In the last tab as shown above, the function regsubsets() in the library leaps is used for regression subset selection. Users can view the ranked models according to different scoring criteria (we provide BIC, R2 and adjusted R2 values) by plotting the results of regsubsets(). R function Step() is used for stepwise variable selection method, offering p-values and AIC criterion with regression direction and significance level. These parameters affect the updated model summary output.
As we want to find what the dominant factors are in each year, the method can extract independent variables which meet the input method conditions with their coefficients. Besides, we focus on retrieving the information that reflects how important the selected variables are against response variables. The Relaimpo package provides a function to calculate relative importance for each predictor and obtain bootstrap measures of relative importance.

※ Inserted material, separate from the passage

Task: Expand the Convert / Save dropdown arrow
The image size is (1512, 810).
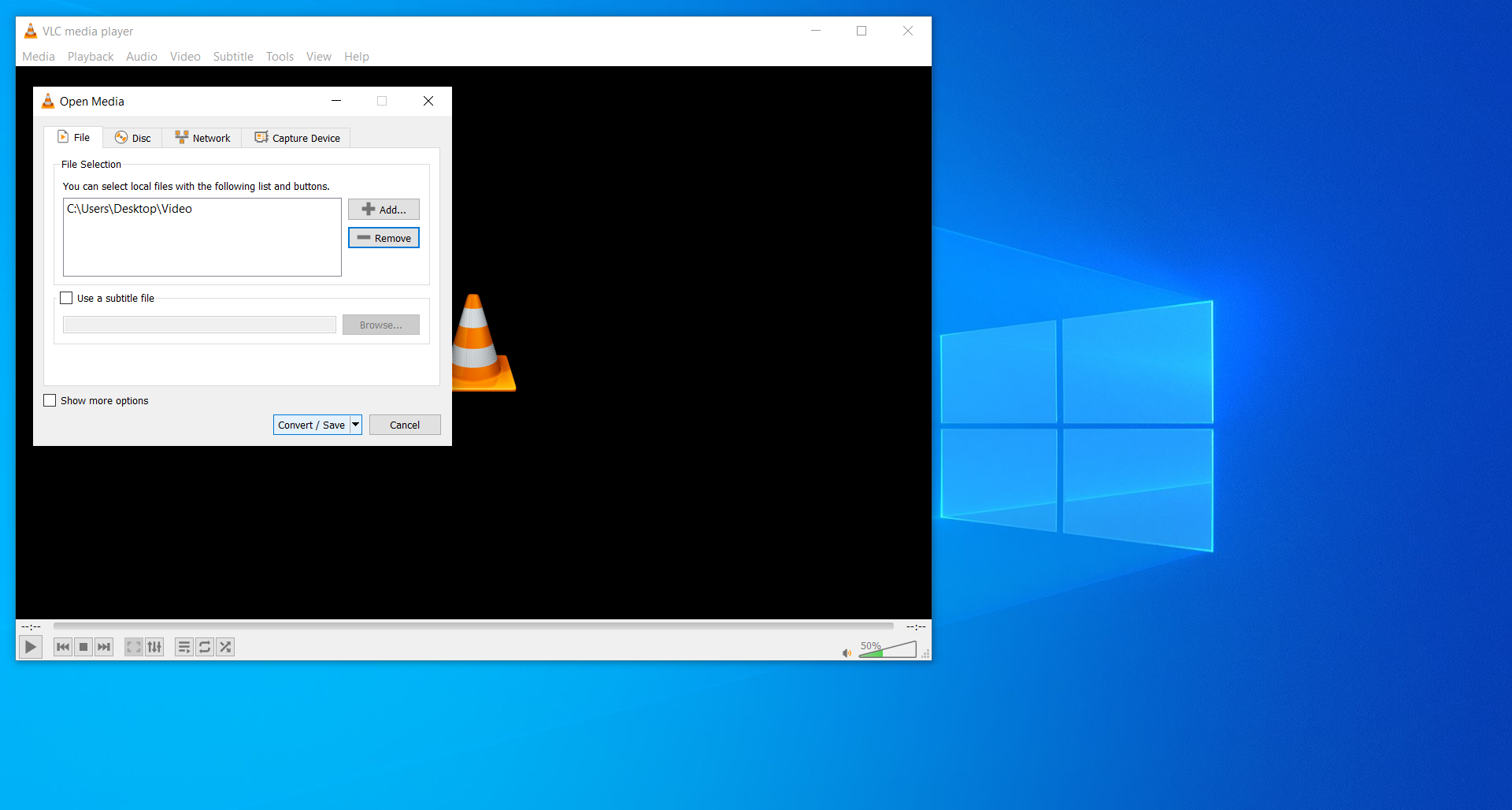Action: click(x=356, y=425)
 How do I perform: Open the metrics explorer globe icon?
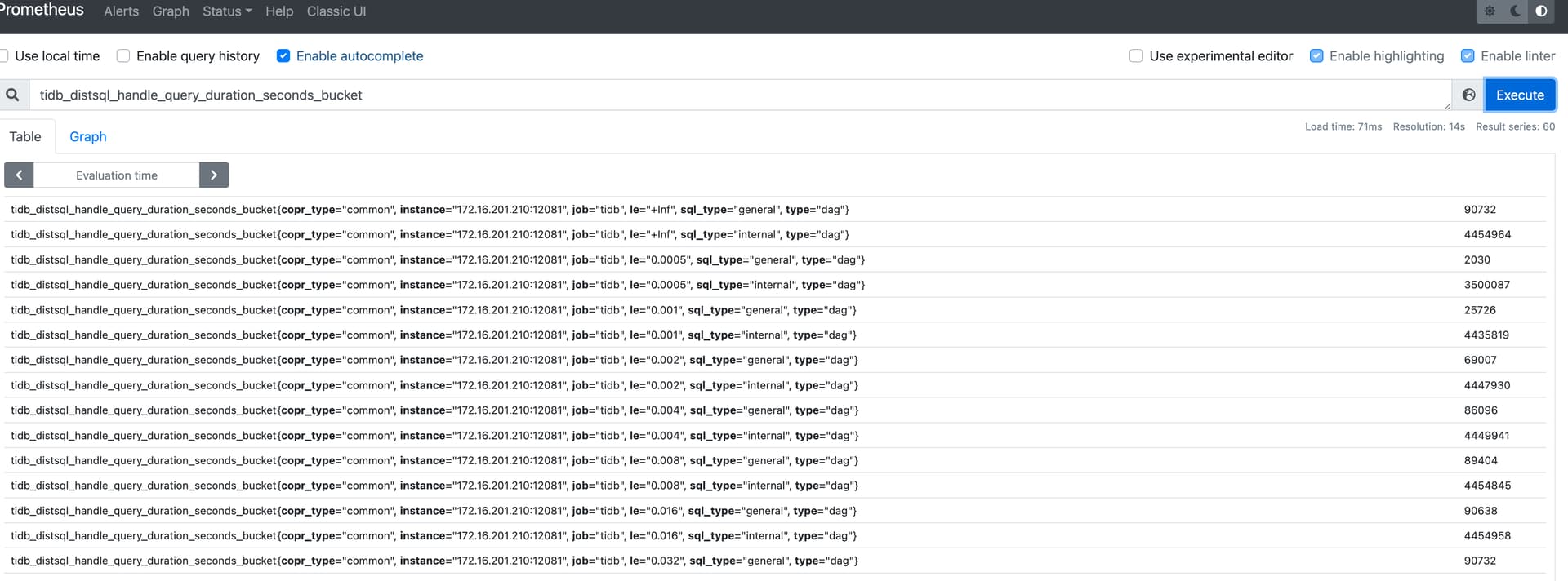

However, similar to the Car package, we found the plotting capabilities lacking. To address this, we defined a new function by calculating correlations between original predictors, new orthogonal variables, and regression coefficients of dependent variable Y on orthogonal variables to derive the percentage of the predictor to the overall R2 value. This is then visualised in the form of a simple pie chart with plotly.
Variable Importance 2 (Panel Analysis) 
Apart from the earlier cross-sectional analysis, the base dataset of contains indicators that have panel data. Thus we created a separate section which aims to perform analysis on panel data based on year range and the response variables selected by users.
The above featured menu mainly uses PLM package to perform panel data analysis based on the year range and response variable use selects. Unit root test is to find whether the data is stationary, while the Dickey-Fuller test enables users to check for stochastic trends. The null hypothesis assumes the series has a unit root (i.e. non-stationary). If unit root is present, it takes the first difference of the variable. Additionally, with the heteroscedasticity test, robust covariance matrix is used to account for any detected heteroscedasticity.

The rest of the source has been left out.